Delimitar la educación inclusiva

Las escuelas inclusivas están vinculadas a la siguiente pregunta planteada por Alain Touraine (2000): «¿Podemos vivir juntos?». Una respuesta afirmativa a esta pregunta exige dejar de mirar hacia otro lado y permanecer indiferente ante las desigualdades injustas asociadas al género, el origen social, la discapacidad, la orientación sexual o el territorio en el que se vive. Sin embargo, el mandato recibido por la escuela tradicional ha estado históricamente relacionado con la producción o la reproducción de una sociedad estratificada, segregada y desigual (Althusser, 1971; Baudelot & Establet, 1971; Bernstein, 1971, 1996; Bourdieu & Passeron, 1977; Bowles & Gintis, 1976). La educación inclusiva se presenta como un gran proyecto social y educativo que puede transformar esta herencia. Se basa en el deseo de aprender a vivir juntos, desafiando las desigualdades históricas y la discriminación persistente. Vivir juntos independientemente de cualquier característica o condición que, hasta hoy, ha servido para justificar diferentes tipos de segregación (por género, etnia, capacidad o procedencia) que marginan, menosprecian, maltratan o abusan de las personas. En esencia, se trata de una cuestión política que tiene que ver con el proyecto de sociedad en el que queremos vivir (Slee, 2011).

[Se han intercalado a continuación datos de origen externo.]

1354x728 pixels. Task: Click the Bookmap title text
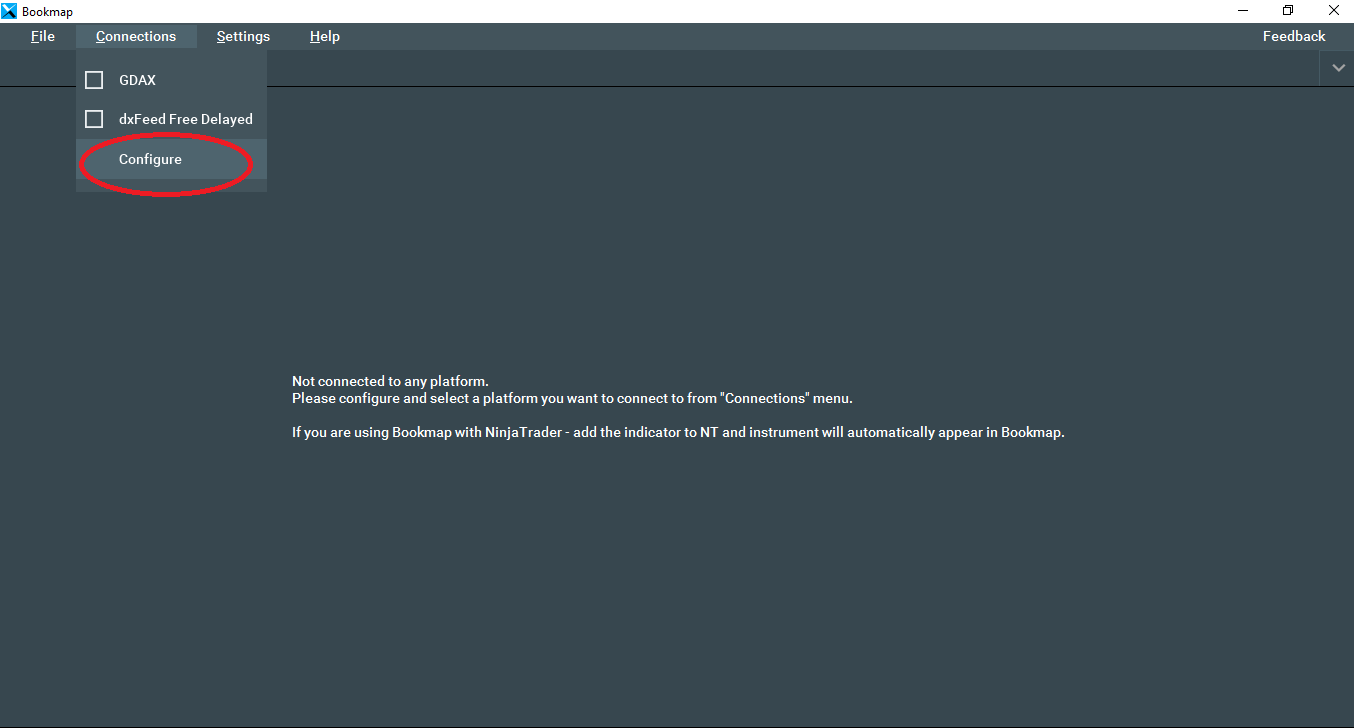(x=47, y=11)
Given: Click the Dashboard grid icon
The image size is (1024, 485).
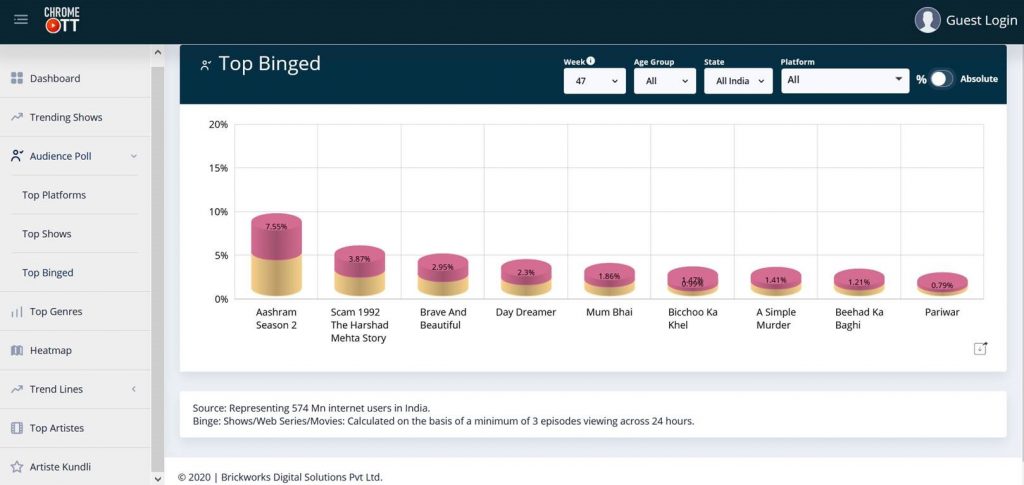Looking at the screenshot, I should pyautogui.click(x=17, y=78).
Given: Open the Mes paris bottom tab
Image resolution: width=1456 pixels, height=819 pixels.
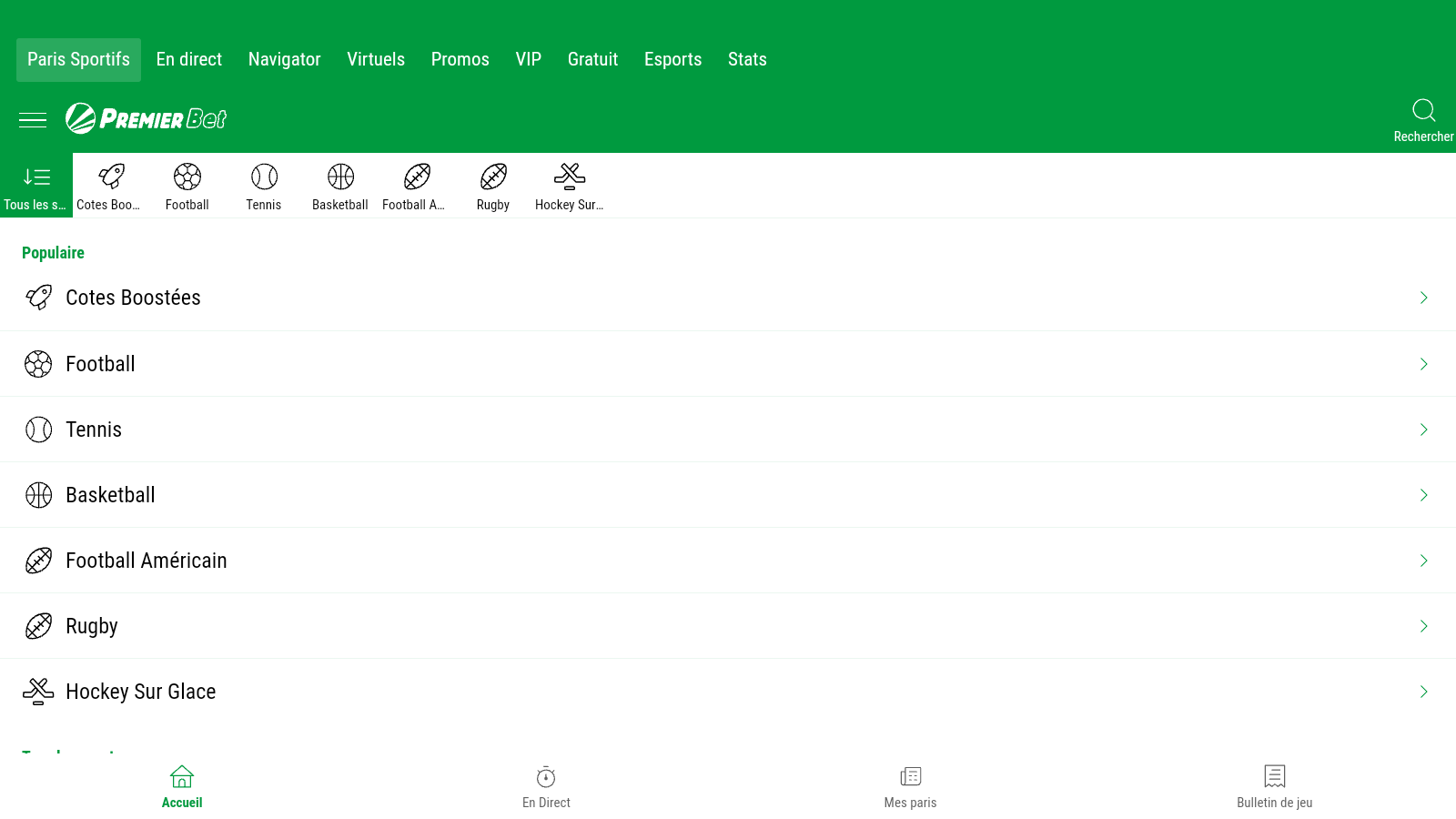Looking at the screenshot, I should pos(910,786).
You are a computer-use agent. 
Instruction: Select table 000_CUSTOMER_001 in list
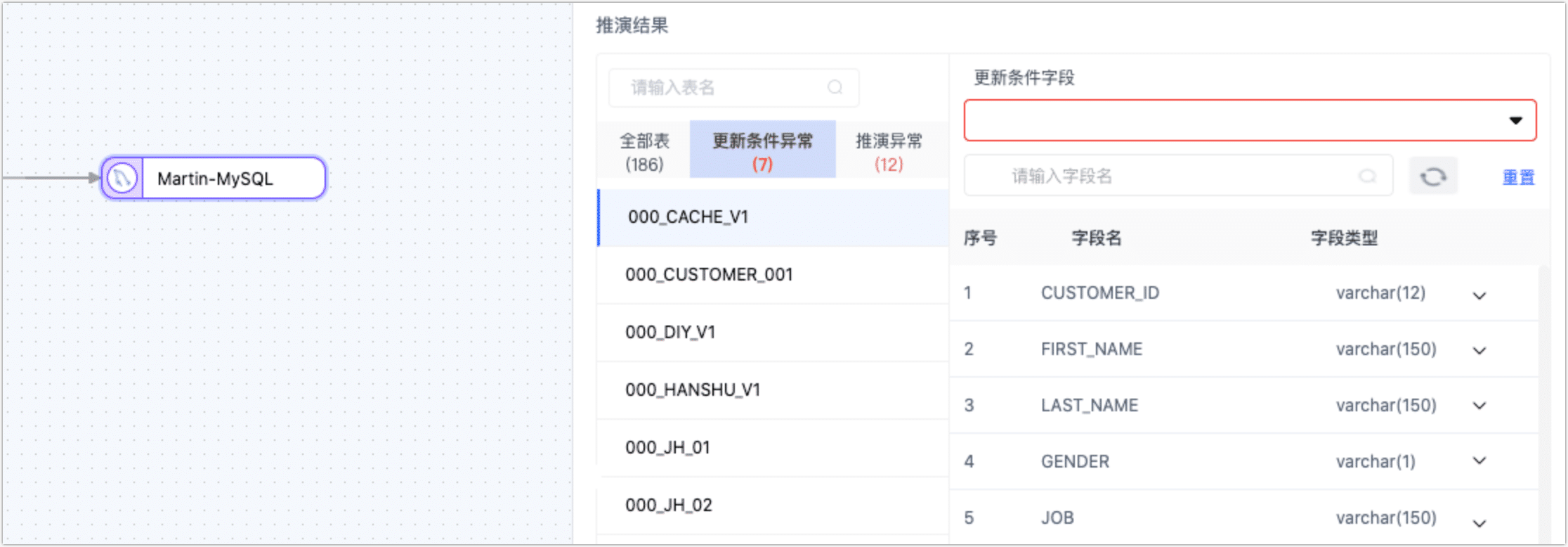[709, 274]
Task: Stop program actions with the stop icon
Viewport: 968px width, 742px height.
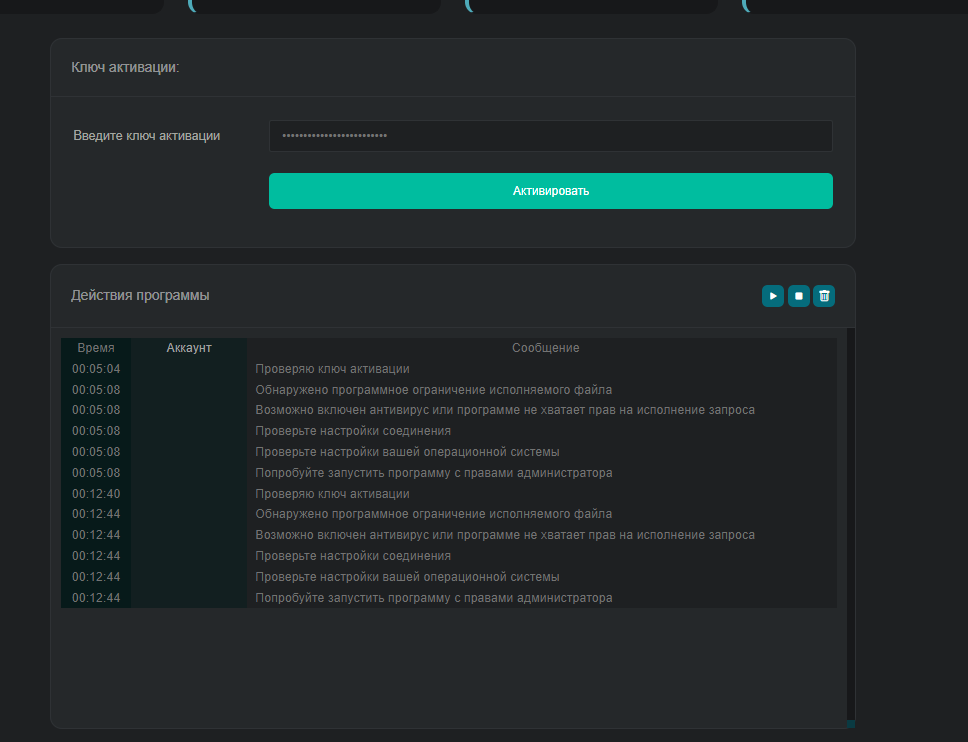Action: pos(798,296)
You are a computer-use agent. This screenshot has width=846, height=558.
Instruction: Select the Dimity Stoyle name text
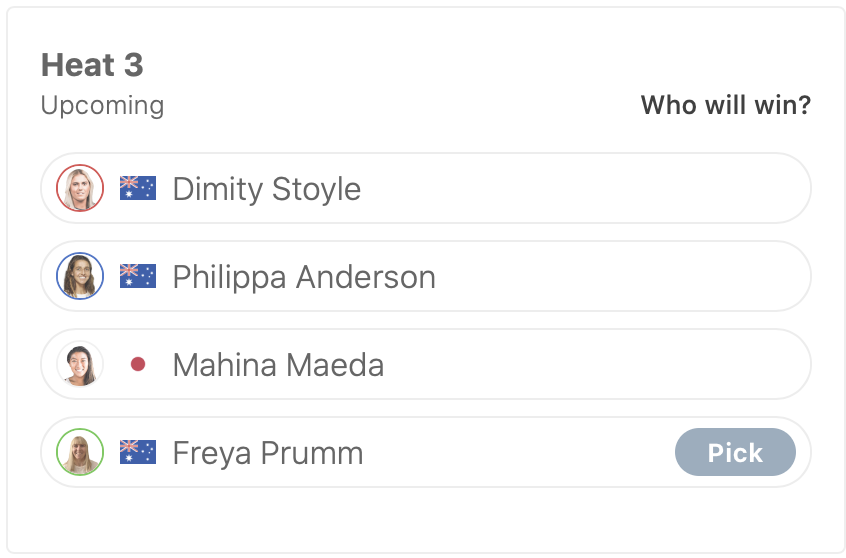point(266,189)
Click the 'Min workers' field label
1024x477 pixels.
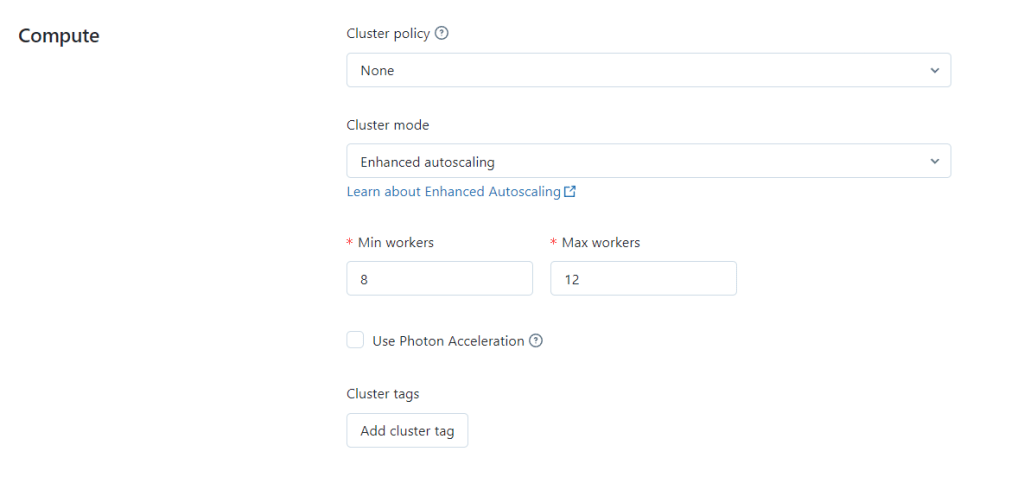click(395, 242)
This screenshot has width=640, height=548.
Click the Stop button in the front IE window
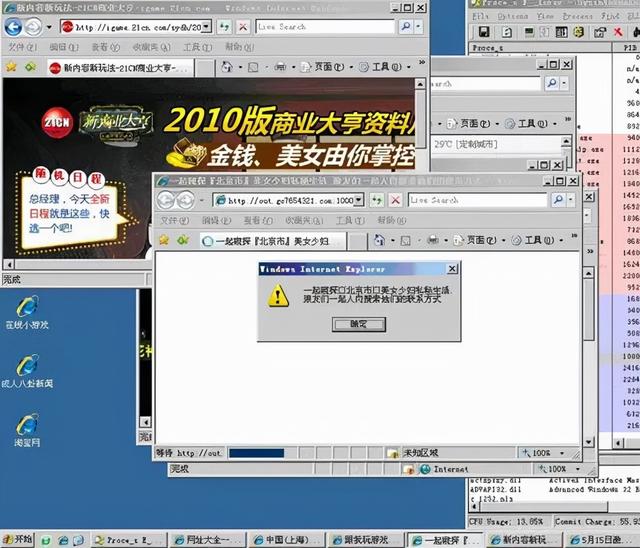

Sin embargo, hacer realidad este deseo ha resultado ser una tarea compleja, desafiante y multifacética a la que se enfrentan diariamente los profesores y las familias. Intentan resolverlo recurriendo a sus conocimientos (no necesariamente actualizados), a sus actitudes (a veces prejuiciosas) y a sus recursos (generalmente) limitados en el caso de los alumnos con discapacidad (alumnos con [dis]capacidad), que es el hilo conductor de este artículo. Una de las dificultades añadidas está asociada a la necesidad de cuestionar algunos aspectos nucleares y muy arraigados de la cultura y el sentido común en la escuela tradicional. Entre ellos, la influencia que la educación especial sigue teniendo en el imaginario colectivo y las relaciones de poder que conforman el tejido social de las escuelas. Una educación especial que sigue basándose en el modelo médico de la discapacidad, dentro del cual las dificultades de aprendizaje se interpretan como patologías individuales (Allan, 2010; Barton, 2001; Slee, 2011). Esto contrasta con la lógica de la educación inclusiva, que defiende que los retos escolares no se encuentran dentro de los individuos, sino entre ellos (en la cultura, las políticas y las prácticas escolares). En otras palabras, entender que la educación inclusiva no es una progresión lineal y que tiene una naturaleza diferente de las «necesidades educativas especiales» requiere un esfuerzo (Slee y Allan, 2001).

Hay que insistir mucho en que los destinatarios de la educación inclusiva son todos los alumnos, sin exclusiones. La educación inclusiva no se dirige únicamente a un pequeño grupo de alumnos, aunque la justicia social exige que se preste especial atención a los alumnos más vulnerables. Dado que la inclusión solo puede entenderse a partir de una preocupación por la justicia y la equidad, se considera que la presencia, la participación y los logros de todos los alumnos son igualmente importantes (UNESCO, 2017). Como hemos argumentado, para lograr este objetivo en la medida que merece un derecho humano universal, se debe prestar especial atención a los grupos e individuos que han sido sistemáticamente silenciados en las escuelas (Calderón-Almendros & Habegger, 2017; de Beco, 2016; Freire, 1985; Gibson, 2006; Mojtar-Mendieta & Calderón-Almendros, 2021; Watson et al., 2020).